And, as indicated above, even accepting as true the conclusory legal assertions contained in the complaint, Arcamones essential claim—that he is a surety who has rights to the value he paid on behalf of a defaulted debtor (who happens to share the same name but is in fact a different person) or that his signature on the mortgage is evidence of a discharged debt—is factually frivolous, “ris[ing] to the level of the irrational or the wholly incredible.” Denton v. Hernandez, 504 U.S. 25, 33, 112 S.Ct. 1728, 118 L.Ed.2d 340 (1992). Accordingly, he failed to plead facts sufficient to “allow[ ] the court to draw the reasonable inference that the defendant is liable for the misconduct alleged,” and the district court properly granted the defendants’ motion to dismiss the complaint for failure to state a claim and as frivolous. Iqbal, 556 U.S. at 678, 129 S.Ct. 1937; Denton, 504 U.S. at 32-33, 112 S.Ct. 1728 (explaining that a court may dismiss a claim as “factually frivolous” if the pleaded facts are “clearly baseless” or “fanciful” (citations omitted)); see Gallop v. Cheney, 642 F.3d 364, 368 (2d Cir. 2011) (applying Denton to Rule 12(b)(6) motion).
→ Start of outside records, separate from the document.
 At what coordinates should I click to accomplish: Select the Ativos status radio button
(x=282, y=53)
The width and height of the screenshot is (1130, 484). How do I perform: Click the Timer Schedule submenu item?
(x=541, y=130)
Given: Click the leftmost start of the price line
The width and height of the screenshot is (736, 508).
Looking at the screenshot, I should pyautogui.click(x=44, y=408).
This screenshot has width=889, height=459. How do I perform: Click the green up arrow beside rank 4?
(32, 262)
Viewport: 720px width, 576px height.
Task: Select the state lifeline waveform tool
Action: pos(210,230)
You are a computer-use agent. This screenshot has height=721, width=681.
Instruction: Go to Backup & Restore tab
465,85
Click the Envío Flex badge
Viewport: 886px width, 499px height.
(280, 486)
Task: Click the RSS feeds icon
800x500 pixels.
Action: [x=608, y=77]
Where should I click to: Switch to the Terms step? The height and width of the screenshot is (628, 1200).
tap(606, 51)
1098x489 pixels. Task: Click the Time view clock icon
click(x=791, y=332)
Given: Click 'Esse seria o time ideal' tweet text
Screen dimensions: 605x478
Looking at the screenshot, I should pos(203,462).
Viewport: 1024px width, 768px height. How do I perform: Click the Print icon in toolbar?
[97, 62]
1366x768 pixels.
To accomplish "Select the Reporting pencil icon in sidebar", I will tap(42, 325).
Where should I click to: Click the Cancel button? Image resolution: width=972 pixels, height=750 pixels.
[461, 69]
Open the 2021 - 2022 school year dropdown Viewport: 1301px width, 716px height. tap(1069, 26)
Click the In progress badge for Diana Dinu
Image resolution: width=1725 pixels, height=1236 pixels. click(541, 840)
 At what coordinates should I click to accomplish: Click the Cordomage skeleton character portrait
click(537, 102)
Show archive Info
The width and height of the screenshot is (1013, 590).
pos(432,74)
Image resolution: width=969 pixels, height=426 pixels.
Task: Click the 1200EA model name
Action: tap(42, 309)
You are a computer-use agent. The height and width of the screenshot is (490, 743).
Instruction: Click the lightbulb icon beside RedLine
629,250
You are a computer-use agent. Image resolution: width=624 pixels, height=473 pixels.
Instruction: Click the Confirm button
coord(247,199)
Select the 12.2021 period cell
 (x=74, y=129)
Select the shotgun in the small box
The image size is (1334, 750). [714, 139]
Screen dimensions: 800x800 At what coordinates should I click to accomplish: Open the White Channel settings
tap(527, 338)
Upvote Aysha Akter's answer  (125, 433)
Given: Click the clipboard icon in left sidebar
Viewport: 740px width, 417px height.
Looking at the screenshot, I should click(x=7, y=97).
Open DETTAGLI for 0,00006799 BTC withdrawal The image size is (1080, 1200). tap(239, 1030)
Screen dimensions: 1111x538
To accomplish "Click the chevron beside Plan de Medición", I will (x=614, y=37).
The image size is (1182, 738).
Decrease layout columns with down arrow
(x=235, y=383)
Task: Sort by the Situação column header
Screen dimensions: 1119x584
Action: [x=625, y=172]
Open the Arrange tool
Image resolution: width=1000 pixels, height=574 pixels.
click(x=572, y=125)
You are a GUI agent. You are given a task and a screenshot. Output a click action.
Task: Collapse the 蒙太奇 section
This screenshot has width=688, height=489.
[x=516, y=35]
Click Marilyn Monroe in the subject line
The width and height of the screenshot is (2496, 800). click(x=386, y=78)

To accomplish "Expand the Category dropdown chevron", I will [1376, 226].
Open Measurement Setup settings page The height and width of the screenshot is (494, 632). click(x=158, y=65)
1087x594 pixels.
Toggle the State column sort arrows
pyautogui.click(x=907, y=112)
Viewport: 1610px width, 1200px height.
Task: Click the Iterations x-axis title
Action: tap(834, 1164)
Although “[a] pro se complaint should not be dismissed without the Court granting leave to amend at least once when a liberal reading of the complaint gives any indication that a valid claim might be stated,” Nielsen, 746 F.3d at 62 (citation omitted), granting leave to amend here would have been futile. Arcamone has filed numerous complaints and motions asserting the same claims and seeking the same relief over many years, to no avail. Further amendment would not cure his irrational allegations. Cf. Grullon v. City of New Haven, 720 F.3d 133, 140 (2d Cir. 2013).

We have considered all of Arcamones remaining arguments and find them to be without merit. Accordingly, the judgment of the district court hereby is AFFIRMED.